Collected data
================

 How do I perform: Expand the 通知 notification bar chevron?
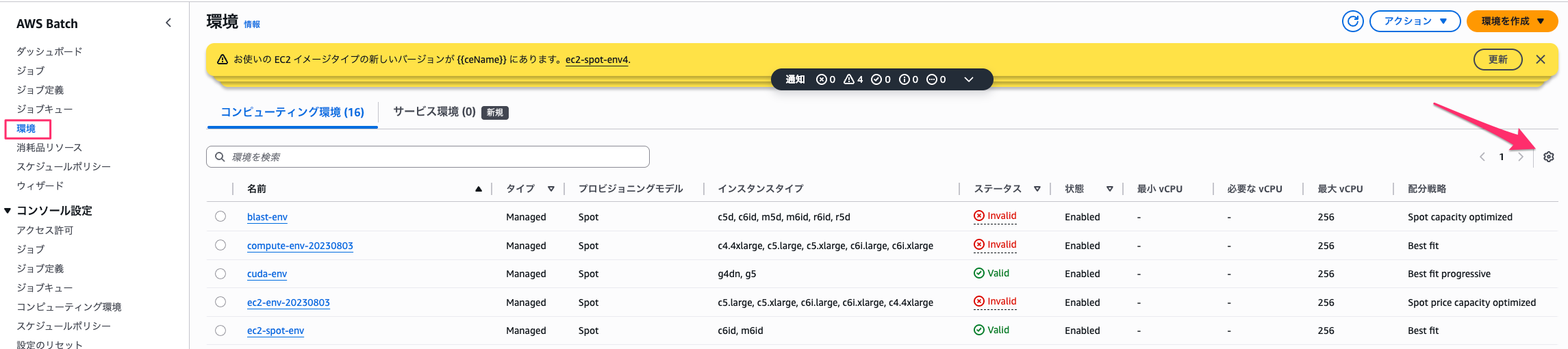click(x=968, y=79)
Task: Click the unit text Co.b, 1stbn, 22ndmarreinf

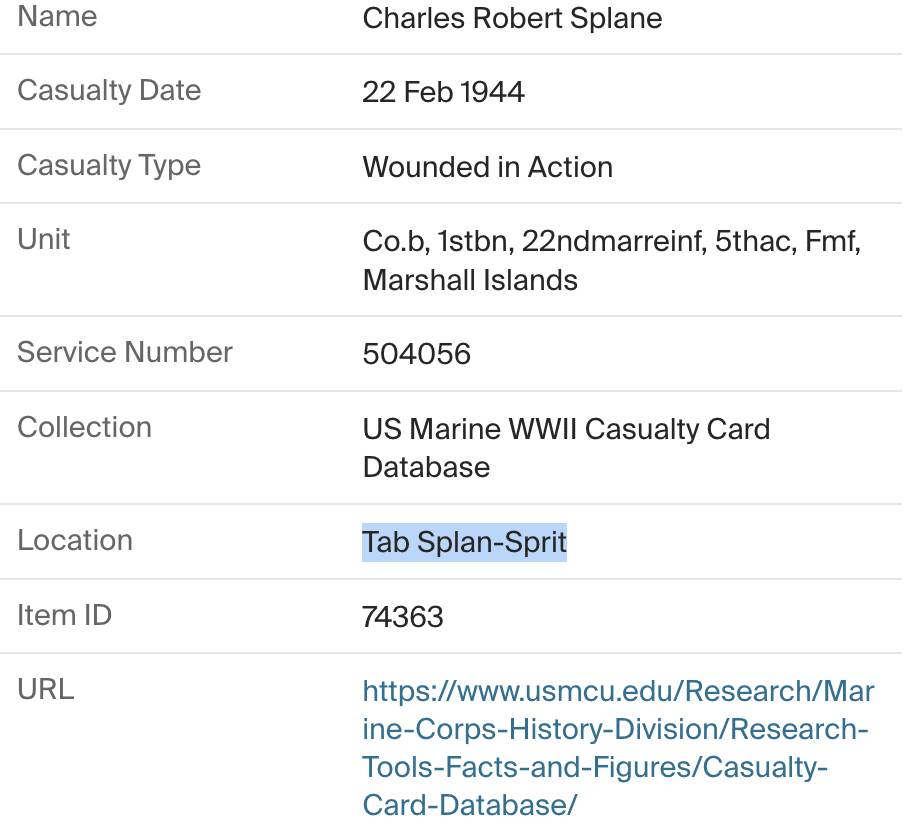Action: 535,242
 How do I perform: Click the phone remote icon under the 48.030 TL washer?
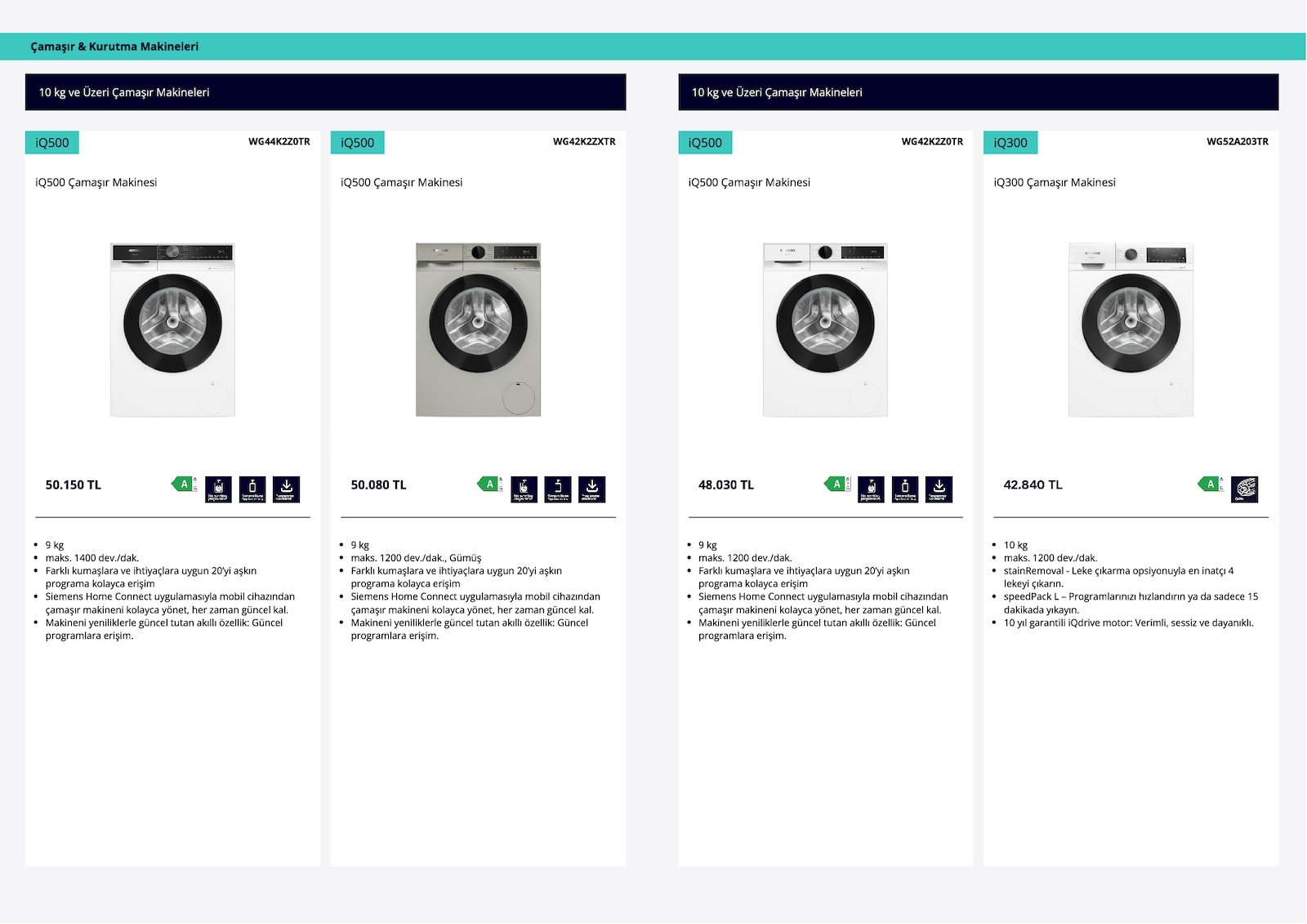(905, 489)
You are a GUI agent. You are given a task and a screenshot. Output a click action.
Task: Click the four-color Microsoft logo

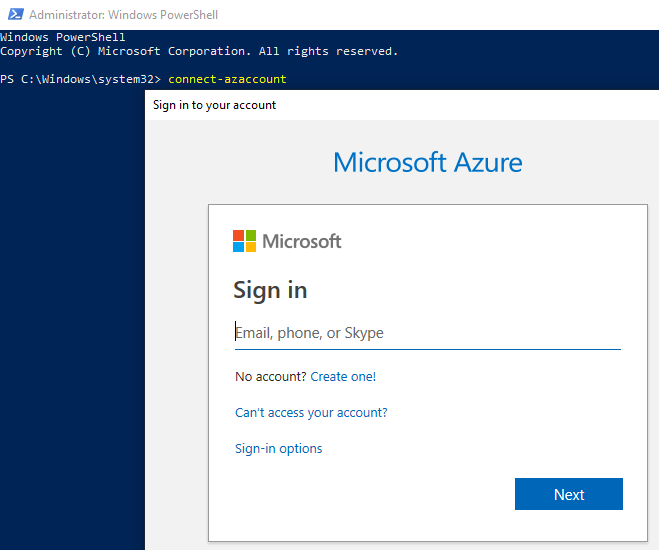(244, 241)
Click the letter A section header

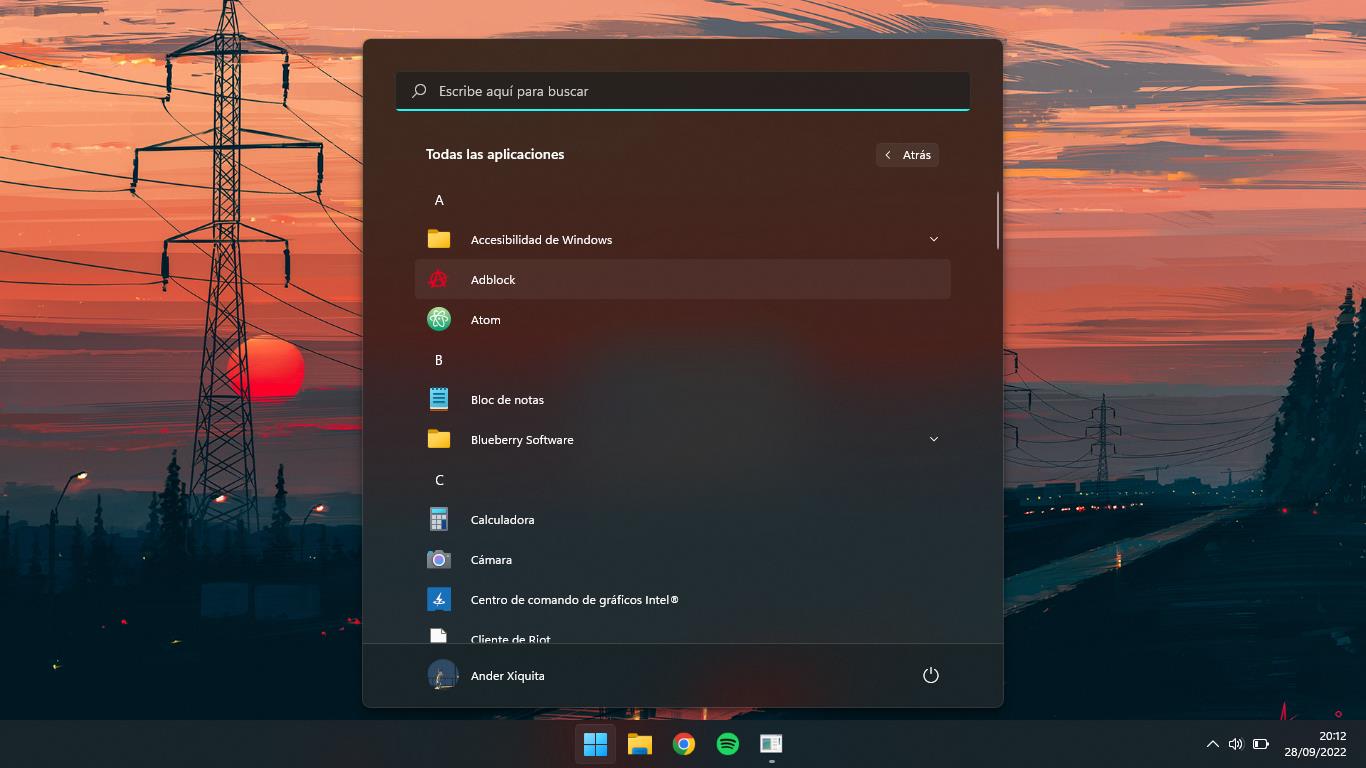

================

> [Problem to work on]: Every line of the data above is to be set down word for word, with the pictures left out.

> [Solution]:
 How do I perform: Expand the 通知 notification bar chevron?
click(x=968, y=79)
Task: Click the unit text Co.b, 1stbn, 22ndmarreinf

Action: 535,242
 How do I perform: Click the phone remote icon under the 48.030 TL washer?
(905, 489)
You are a GUI agent. You are given a task and a screenshot. Output a click action.
Task: Click the four-color Microsoft logo

(244, 241)
Click the letter A section header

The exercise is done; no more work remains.